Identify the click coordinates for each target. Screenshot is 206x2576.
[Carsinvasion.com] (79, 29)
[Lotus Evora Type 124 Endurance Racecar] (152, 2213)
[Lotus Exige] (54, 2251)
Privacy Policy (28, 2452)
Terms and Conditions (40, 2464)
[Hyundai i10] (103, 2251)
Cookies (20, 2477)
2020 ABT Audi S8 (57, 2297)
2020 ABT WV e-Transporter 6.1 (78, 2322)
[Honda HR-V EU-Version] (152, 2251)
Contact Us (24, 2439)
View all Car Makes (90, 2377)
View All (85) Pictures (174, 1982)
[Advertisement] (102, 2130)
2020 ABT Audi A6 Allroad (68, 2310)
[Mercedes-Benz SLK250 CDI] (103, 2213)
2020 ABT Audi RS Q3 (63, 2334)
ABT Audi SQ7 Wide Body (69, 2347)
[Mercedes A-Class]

━━━━━━

▶ WHAT THE EXERCISE ASKS
Taking the line that contains "Privacy Policy (28, 2452)" as the first and the last line of the material as the final one, transcribe that span exactly and include nothing else.

▶ TASK ANSWER
Privacy Policy (28, 2452)
Terms and Conditions (40, 2464)
[Hyundai i10] (103, 2251)
Cookies (20, 2477)
2020 ABT Audi S8 (57, 2297)
2020 ABT WV e-Transporter 6.1 (78, 2322)
[Honda HR-V EU-Version] (152, 2251)
Contact Us (24, 2439)
View all Car Makes (90, 2377)
View All (85) Pictures (174, 1982)
[Advertisement] (102, 2130)
2020 ABT Audi A6 Allroad (68, 2310)
[Mercedes-Benz SLK250 CDI] (103, 2213)
2020 ABT Audi RS Q3 (63, 2334)
ABT Audi SQ7 Wide Body (69, 2347)
[Mercedes A-Class]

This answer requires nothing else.